Five-Year Diary: Sunday, 29th March 1976
I keep waking through the night. Not properly awake, not properly asleep either—just drifting in and out as if my brain is being flushed through with dreams. It’s my first night back home. Nothing I can hold onto, just the sensation of movement, fragments passing through.
Morning comes slowly.
I give Mum some chocolates—something small, dutiful, a gesture more than anything. Then I sit down to type out key contact numbers, neat and ordered, to stick beside the telephone. It feels oddly important, as if organising these numbers might impose some structure on everything else.
Swimming Club
Later, I head into Newcastle for the swimming club at the City Baths.
You pay £1 at the door and change in those narrow wooden cubicles that line the pool, the smell of chlorine already heavy in the air. I’m in a group with girls—older, stronger, more confident in the water. They are noticeably fitter, faster, and more purposeful. I feel it immediately. I’m slow. Behind. Exposed.

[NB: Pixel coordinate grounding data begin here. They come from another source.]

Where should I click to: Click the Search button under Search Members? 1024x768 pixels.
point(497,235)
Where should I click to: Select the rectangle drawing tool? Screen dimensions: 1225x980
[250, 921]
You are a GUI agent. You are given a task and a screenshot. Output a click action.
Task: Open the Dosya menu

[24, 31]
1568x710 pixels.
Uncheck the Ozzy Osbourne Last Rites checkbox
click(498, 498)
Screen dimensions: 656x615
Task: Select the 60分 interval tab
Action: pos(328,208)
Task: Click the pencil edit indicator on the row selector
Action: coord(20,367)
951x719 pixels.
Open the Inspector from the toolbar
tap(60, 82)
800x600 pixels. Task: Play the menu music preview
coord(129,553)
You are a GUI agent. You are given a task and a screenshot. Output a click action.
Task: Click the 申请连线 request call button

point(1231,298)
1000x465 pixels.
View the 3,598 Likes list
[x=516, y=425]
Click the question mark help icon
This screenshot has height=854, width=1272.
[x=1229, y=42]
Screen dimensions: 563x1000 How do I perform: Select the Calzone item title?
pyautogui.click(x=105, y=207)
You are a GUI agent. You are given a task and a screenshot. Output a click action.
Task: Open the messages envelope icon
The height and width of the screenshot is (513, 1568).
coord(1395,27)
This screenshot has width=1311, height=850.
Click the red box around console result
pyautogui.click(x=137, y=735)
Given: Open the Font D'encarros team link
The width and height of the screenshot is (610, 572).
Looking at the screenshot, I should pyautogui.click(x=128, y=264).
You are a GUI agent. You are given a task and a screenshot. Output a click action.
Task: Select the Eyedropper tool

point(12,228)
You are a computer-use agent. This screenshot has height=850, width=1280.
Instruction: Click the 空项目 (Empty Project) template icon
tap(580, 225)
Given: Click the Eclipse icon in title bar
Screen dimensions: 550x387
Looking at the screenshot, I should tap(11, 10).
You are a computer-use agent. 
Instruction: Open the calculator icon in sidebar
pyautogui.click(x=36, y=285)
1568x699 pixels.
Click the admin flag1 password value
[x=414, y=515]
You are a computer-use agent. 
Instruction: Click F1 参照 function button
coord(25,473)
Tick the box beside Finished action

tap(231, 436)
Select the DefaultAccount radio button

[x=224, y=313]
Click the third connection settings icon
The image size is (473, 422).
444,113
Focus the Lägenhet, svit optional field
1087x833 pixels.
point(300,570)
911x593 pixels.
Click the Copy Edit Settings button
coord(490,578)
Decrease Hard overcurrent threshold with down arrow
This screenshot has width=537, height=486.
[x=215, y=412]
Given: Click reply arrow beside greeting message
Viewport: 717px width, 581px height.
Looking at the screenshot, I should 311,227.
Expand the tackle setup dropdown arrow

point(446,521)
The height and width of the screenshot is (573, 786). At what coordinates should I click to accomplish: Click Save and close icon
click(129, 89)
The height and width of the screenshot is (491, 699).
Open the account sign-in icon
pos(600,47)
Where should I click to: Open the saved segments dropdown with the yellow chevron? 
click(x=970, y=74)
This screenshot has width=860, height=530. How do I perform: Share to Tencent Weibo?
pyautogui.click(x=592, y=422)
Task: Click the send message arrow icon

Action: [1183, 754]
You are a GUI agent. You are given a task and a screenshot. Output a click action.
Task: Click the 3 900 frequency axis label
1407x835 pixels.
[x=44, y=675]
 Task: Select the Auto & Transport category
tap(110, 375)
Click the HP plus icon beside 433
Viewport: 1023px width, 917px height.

And yet I’m barely training compared to what’s required. Outside of school competitions, I’m nowhere near the level needed. I know it, even if I don’t quite admit it.
There’s a quiet embarrassment to it—not dramatic, just a steady awareness of not quite belonging in that lane.
Newcastle City Hall
Afterwards, I check out the posters for what’s on next door at the City Hall.
10cc. Leo Sayer.
It reminds me of some years ago, when the Rolling Stones were playing while we trained next door. They were playing a matinee show. We’d slipped out, still in wet trunks, towels wrapped around us, and crept in through a cellar entrance, convinced we might make it backstage. We didn’t, of course. We ended up somewhere beneath the stage—close enough to feel the vibration, not close enough to see anything. Still, it felt like we’d brushed against something bigger.
After swimming, I take presents around to Granny and Grandpa.
Grandpa is decorating—methodical, absorbed in it. I’m given lemonade and a McEwan’s beer, which feels faintly illicit, or at least grown-up enough to notice. Lunch follows, unremarkable but steady, part of the rhythm of the day.
At home, the television goes on.
The Little Mermaid.
There’s some sort of discussion—bordering on argument—about whether the lawn needs cutting. It drifts in and out of my attention.
Hamster Maze
I end up playing with the hamster, setting up a maze we’ve made for it. Watching it move through the tunnels, hesitate, choose, retrace its steps. Something is compelling in it—the smallness of the world it’s trapped in, the illusion of freedom within it.
And then the idea comes.
A story: Escape from an Alien Zoo.
Children captured, kept, observed—like exhibits. They have to survive, then escape. Something like Land of the Valley of the Giants, I suppose—but more enclosed, more controlled. The hamster becomes the model. The maze becomes the world.
Film’76
Later, Film ’76 with Barry Norman.
A feature on David Bowie—Thomas Jerome Newton in The Man Who Fell to Earth.
Bowie as the alien. Pale, other, displaced. Not quite human, not quite at home anywhere. Watching it, there’s a strange pull—not fear, not even fascination exactly, but recognition of something I can’t quite name.